I'm Convinced I Already Have Top Pick of 2026.
Following my time with more than 200 recent games this year, It's time to wrapping things up on 2025. My best-of compilation is published, and I feel content with the final results, despite being aware a host of fantastic releases likely fell by the wayside. Currently, my only nothing for me to do other than unwind, disconnect briefly, and perhaps take a pleasant stroll in theβ well, shoot, found another amazing experience. And just like that, goodbye to my intentions!
A Premature Contender Emerges
During my laid-back sessions, often set aside for a few oddball curiosities, I've come across potentially my earliest beloved game of 2026. Sol Cesto is an unusual procedural dungeon crawler for Windows PC that reimagines a conventional labyrinth explorer into a luck-based game of significant risk danger and payoff. Take this as a hipster's insider tip: If you enjoy discovering a game before it's cool, test out Sol Cesto so you can make a dent in your gaming budget.
A Tactical Genre Subversion
Sol Cesto is a strategy-focused dungeon crawler that's unlike anything I'm familiar with. The premise is that you must venture into a dungeon, descending floor after floor in search of the sun, which has vanished from this mythical realm. In practice, that makes for some standard crawl progression. Choose an adventurer who has parameters and powers, defeat enemies on every stage of monsters, acquire some permanent upgrades (in the form of teeth), and overcome a few biome bosses. Easy to grasp!
The Novel Central System
The method by which you actually clear a area, however. Each instance you enter a new floor, the game presents a four-by-four matrix of boxes. All spaces features a monster, a loot box, a trap, or a health-restoring fruit. To explore a room, you simply click on one of the horizontal lines, but which square you end up on is determined by luck.
You may face a row with two monsters, a strawberry, and a treasure chest in it. You initially will have a quarter likelihood of selecting any given square in a row.
Then, you'll probabilities change. The question becomes: Do you press your luck, or do you click on a safer line first and attempt some less risky choices early?

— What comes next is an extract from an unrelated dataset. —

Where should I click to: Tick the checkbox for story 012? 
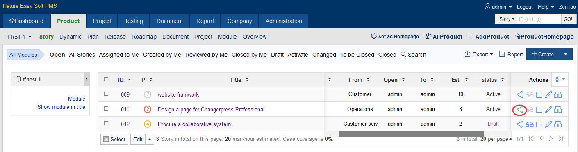(x=106, y=124)
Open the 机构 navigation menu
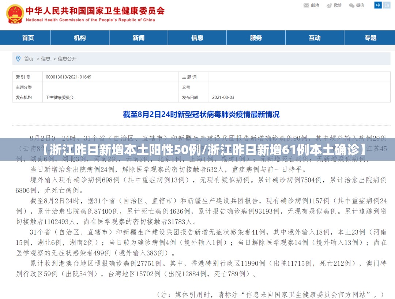 click(80, 38)
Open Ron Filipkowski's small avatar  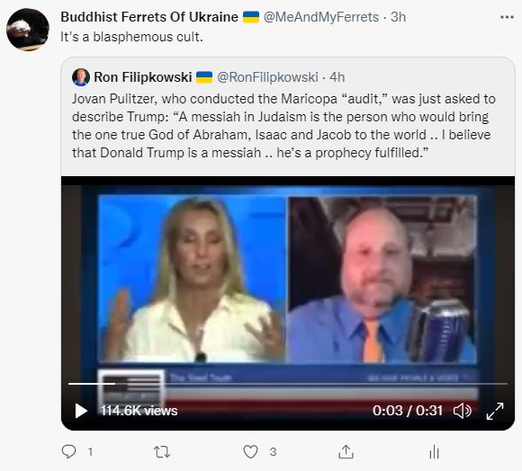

Herein lies the tension between chance and safety on display in Sol Cesto, and it's engrossing once you get a feel for it.
Shaping the Odds
The procedural hook is that your probabilities can be influenced over the course of a session by picking up teeth that change what things you're drawn toward. For example, you may obtain a perk that will decrease your odds of landing on a trap, but will similarly reduce the odds of finding a treasure chest too.
- Crafting a loadout is about manipulating math to the utmost to have a improved likelihood at selecting the optimal square.
- On a particular session, I focused my stat upgrades toward melee prowess and selected all the teeth I could that would improve my probability of attracting me toward monsters of that variety.
- In another run, I constructed my hero around reward boxes and combined that with a perk that would weaken adjacent enemies whenever I opened a chest.
The build options are somewhat constrained, but it provides ample to engage with to let you manipulate probabilities according to your strategy.
A Constant Tension
Of course, it's still a game of chance. There remains the possibility that you have a likely outcome to select the desired tile but wind up hitting on an enemy that would deplete your last bit of health. Each click is a gamble, so you feel ongoing pressure as you clear a floor out and determine if to press onward or when to move on to the next floor rather than pushing your luck.
Consumables including enemy-killing bombs aid in reducing the chance, similar to some hero powers. An adventurer's signature move, activated once selecting four tiles, enables you to choose a vertical column instead of a horizontal line during that action. If you play your cards right, you can save that move for a crucial point to sidestep a dangerous choice. There's a shocking amount of nuance in the basic action of clicking.
The Road to 1.0
Sol Cesto is remaining in development, and it has a final update scheduled until the complete edition is launched. An additional hero and a fresh guardian are scheduled to arrive sometime in January. The official version likely won't be far behind, but the creators haven't committed to a concrete launch day yet.
A Final Thought
No matter when the complete game arrives, you might want to put Sol Cesto on your radar. I've been completely engrossed with it, discovering its small details and banking my earned gold per attempt to unlock a steady stream of meta progression rewards, including new characters and items available for acquisition while playing. To this day, I have not completed the dungeon, and I suspect I'll still be pursuing that objective when the official release drops. Sign me up for the entire experience.